I Shall Not Hate: A Gaza Doctor's Journey
Hearts and Minds
SO MUCH OF WHAT HAPPENS in my homeland results from decisions taken a long way from the streets of Jabalia City where I live. The Oslo Accords, signed in 1993, agreed that the Gaza Strip would be part of the Palestinian Authority, along with the West Bank; a potential corridor connecting the two would eventually form a Palestinian state. Yasser Arafat was the leader of both regions, and two main political parties, Hamas and Fatah, vied for the loyalties of Palestinians. Fatah was more dominant in the West Bank. Hamas, headquartered in Gaza and founded in 1987 by Sheikh Ahmed Yassin as an offshoot of Egypt’s Muslim Brotherhood, preached an ideology based on Palestinian nationalism, Islamism and religious nationalism. Like Fatah, its name comes from an acronym of the Arabic words that make up the full name of the organization: “Islamic Resistance Movement.” Hamas got most of its support from Gazans, and it was Hamas that launched the suicide bombings in April 1993 (and only renounced them in April 2006).

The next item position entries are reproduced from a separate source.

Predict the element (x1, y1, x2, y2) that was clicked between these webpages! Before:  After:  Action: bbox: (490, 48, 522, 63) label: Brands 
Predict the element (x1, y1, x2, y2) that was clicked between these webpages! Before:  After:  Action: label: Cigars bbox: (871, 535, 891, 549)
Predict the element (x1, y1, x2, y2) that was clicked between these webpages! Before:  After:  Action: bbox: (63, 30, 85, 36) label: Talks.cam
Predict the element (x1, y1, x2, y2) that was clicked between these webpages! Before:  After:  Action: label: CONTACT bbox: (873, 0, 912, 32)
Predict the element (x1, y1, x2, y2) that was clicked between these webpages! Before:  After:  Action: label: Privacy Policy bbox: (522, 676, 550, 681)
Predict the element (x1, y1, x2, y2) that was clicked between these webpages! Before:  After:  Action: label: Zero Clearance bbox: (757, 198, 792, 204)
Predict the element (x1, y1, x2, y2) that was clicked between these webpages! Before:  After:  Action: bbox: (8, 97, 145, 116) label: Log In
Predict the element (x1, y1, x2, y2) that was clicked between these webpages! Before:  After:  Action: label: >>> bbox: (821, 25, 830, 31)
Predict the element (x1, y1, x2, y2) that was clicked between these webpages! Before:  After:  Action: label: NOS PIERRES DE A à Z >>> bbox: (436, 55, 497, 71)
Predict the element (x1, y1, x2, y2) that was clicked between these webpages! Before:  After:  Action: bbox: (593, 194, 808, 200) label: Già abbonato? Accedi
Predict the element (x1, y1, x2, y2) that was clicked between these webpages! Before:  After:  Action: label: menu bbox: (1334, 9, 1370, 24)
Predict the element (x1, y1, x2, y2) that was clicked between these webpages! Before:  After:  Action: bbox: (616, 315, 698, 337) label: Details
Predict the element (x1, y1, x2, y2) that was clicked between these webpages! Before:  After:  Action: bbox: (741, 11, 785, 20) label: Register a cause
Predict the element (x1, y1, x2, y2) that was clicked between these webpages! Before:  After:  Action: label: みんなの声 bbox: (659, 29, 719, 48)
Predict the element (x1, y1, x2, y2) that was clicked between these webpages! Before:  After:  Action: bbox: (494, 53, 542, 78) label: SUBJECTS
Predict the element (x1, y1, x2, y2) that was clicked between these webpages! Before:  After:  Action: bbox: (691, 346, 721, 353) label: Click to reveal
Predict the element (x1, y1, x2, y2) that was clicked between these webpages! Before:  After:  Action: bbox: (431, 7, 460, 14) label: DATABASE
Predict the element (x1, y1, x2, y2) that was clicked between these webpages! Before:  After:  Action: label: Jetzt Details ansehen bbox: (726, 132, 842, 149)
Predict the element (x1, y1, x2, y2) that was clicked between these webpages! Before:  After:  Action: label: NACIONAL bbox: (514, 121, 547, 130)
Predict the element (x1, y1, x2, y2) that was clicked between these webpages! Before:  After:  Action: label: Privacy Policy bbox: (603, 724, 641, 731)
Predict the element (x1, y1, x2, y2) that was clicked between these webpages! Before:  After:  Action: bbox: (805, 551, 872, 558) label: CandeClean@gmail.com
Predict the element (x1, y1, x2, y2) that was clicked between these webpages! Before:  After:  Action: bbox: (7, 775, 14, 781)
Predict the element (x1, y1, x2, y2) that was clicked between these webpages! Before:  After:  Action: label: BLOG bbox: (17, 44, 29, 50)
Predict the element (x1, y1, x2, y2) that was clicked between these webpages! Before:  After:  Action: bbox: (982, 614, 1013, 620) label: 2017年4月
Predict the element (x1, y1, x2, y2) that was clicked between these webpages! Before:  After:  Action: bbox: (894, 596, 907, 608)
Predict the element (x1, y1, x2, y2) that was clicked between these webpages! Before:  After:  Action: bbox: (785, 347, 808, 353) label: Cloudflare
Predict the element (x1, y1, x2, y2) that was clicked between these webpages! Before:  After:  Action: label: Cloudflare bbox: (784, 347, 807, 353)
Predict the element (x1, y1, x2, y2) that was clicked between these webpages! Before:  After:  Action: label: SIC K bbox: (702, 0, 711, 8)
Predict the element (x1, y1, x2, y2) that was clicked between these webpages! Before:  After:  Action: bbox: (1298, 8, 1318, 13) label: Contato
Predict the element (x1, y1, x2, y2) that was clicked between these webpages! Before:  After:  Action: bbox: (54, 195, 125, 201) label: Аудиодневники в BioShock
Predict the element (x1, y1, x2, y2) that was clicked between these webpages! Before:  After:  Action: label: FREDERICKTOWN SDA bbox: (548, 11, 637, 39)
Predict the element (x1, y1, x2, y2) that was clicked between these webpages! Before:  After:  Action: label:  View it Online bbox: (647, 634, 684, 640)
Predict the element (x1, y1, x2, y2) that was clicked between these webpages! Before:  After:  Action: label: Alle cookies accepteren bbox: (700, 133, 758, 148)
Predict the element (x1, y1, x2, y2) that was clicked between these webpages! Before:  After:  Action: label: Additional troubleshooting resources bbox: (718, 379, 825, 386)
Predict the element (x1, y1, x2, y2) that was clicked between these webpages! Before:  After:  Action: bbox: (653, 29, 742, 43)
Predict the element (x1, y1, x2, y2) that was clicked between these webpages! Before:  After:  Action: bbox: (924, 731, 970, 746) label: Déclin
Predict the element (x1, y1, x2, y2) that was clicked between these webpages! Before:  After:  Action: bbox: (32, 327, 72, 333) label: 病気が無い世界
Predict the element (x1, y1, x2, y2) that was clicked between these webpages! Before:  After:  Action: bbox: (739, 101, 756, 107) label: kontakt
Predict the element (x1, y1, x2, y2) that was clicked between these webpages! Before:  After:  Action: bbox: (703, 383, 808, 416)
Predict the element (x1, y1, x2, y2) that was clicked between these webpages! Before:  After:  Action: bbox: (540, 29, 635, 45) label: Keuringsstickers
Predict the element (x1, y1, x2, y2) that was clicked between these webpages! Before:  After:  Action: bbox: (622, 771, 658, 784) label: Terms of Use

In September 2005, Israeli settlers were withdrawn from Gaza, fulfilling a promise from the Israeli government that the territory would be controlled by Palestinians. It wasn’t exactly a success story—Israel acted unilaterally and the border crossings were still controlled by Israelis—but it was an important step forward all the same. At least, that’s the way I saw it.
Such events made political headlines around the world, but on the ground there are other scenes acted out on an almost daily basis that are largely ignored by the international media yet play relentlessly on the hearts and minds of the Gazan and Israeli peoples. I’ve been involved with some of these, whether I wanted to be or not.
For example, a couple of months before the Israeli settlers withdrew, on June 21, 2005, a woman from my home in Jabalia tried to attack the hospital where I was working. Her name was Wafa Samir Ibrahim al-Biss, a twenty-one-year-old Palestinian woman, and she had actually been a patient at the hospital after she’d suffered burns in a cooking accident. After her release, she was issued an outpatient card and a special pass that allowed her to cross into Israel to receive the ongoing treatment she needed.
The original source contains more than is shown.